Who is Rachel Jones? Meet the artist behind this year's Bazaar Art cover
Everything you need to know about the groundbreaking young British artist
By Marie-Claire Chappet
If you haven't yet heard of Rachel Jones, the creator of our 2021 Bazaar Art cover, you soon will. The 30-year old creative has long been a favourite of the art crowd but is poised for widespread acclaim thanks to her inclusion in a landmark show this month at the Hayward Gallery. Jones has been selected among 30 artists, including our Bazaar Art guest editor Lubaina Himid, in Mixing It Up: Painting Today a riotous celebration of the medium and its power to speak to the present moment. Three of Jones' works will be exhibited. Another of her majestic paintings lick your teeth, so they clutch (2021), is the bold and beautiful image reproduced on our cover.
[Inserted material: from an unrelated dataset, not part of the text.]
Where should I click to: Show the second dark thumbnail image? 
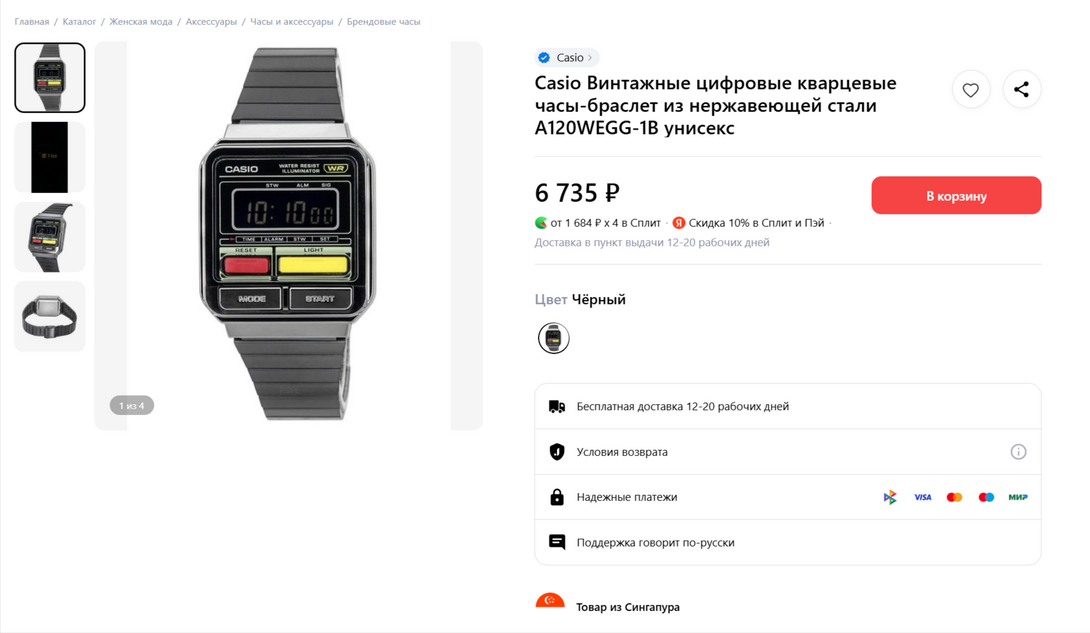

Jones was born in London in 1991 and says, though she frequently fought against this impulse, she always wanted to paint. She completed her BA Fine Art at Glasgow School of Art and achieved her MA Fine Art at Royal Academy of Arts, where her work moved from figurative to abstract, while still maintaining its focus on the Black experience.
To support her art, she once had a part-time job in an organic bakery in Clapham, working at a farmers’ market at the weekend. She now works from a studio of her own in Essex and is represented by Thaddaeus Ropac gallery, where she is exhibiting a selection of works from 9 December to 5 January 2022. She has also been shown at The Sunday Painter and institutions such as the Royal Scottish Academy. In 2019, she was artist in residence at The Chinati Foundation and Masterworks Museum of Bermuda Art in 2016. Her first artwork to be offered at auction was A Sliced Tooth at Phillips London in 2021.
In our Bazaar Art issue, she sits down with curator and critic Rianna Jade Parker to discuss her motivations, her practice and the messages of her art, as well as the unique challenges of being a Black female artist. "I learned a lot about how to interrogate my own thoughts and feelings through my practice, in a way that I hadn't before," she says, of her time at art school. "I was trying to centre my experience as a Black woman in a space that is predominantly white and, ultimately, not designed for me to thrive."
Time and again, Jones' art explores the complexities surrounding society’s reading of the Black body. In her bold strokes and abstract representations, she elicits cultural conversations and seeks to dismantle existing power structures and perceptions. Her work is colourful for a reason, she says, using it to form a visual language as a substitute for words.
"I'm interested in exploring identity politics in a way that is more experiential," she tells Rianna Jade Parker. "The human figure may come in later, but for me it's more about using space, line, depth and material to stimulate a sensory and bodily reaction in the viewer."